Input records below:

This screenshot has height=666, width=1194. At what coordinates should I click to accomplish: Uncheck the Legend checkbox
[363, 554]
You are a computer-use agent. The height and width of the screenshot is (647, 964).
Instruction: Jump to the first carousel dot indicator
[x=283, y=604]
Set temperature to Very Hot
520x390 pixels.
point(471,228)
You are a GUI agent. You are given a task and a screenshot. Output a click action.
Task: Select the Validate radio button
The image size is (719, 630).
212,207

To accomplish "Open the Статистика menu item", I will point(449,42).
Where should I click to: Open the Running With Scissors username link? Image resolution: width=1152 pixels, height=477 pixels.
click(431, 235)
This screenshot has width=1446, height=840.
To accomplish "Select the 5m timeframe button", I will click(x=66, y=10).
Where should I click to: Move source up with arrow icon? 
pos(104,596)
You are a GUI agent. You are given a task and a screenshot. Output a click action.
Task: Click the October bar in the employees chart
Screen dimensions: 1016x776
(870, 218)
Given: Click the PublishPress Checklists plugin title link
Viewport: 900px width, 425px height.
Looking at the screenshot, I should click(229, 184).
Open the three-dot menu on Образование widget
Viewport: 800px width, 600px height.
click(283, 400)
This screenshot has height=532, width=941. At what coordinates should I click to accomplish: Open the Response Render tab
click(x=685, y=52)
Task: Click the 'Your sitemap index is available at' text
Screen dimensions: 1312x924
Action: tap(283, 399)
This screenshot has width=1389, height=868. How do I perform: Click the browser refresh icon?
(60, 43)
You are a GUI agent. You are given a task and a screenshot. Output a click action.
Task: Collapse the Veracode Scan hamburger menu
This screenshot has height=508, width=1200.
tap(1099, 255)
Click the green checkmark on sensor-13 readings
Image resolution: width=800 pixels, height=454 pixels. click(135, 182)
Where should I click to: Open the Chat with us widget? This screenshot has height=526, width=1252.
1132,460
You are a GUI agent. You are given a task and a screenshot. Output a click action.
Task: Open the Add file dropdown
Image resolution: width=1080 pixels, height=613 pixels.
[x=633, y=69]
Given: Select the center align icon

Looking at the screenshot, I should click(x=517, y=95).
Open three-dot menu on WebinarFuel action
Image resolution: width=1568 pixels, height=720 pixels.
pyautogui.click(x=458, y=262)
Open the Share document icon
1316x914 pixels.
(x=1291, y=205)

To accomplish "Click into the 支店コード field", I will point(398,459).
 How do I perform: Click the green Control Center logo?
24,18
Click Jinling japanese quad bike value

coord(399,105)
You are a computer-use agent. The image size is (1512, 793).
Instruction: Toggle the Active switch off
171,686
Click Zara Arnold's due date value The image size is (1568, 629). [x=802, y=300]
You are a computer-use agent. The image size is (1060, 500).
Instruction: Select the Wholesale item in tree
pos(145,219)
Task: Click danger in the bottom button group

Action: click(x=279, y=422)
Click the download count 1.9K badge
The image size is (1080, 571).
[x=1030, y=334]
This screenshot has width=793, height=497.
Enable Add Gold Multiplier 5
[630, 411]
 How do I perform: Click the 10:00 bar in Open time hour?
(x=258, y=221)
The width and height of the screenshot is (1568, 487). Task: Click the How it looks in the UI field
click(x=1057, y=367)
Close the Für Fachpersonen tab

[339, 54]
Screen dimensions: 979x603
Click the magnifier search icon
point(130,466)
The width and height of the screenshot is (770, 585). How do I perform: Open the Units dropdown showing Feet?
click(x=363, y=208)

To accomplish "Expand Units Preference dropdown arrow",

End of Input records.

Activity> Total the lines of the data that include the word "will", and give that total as the sole response.

Exercise output> 3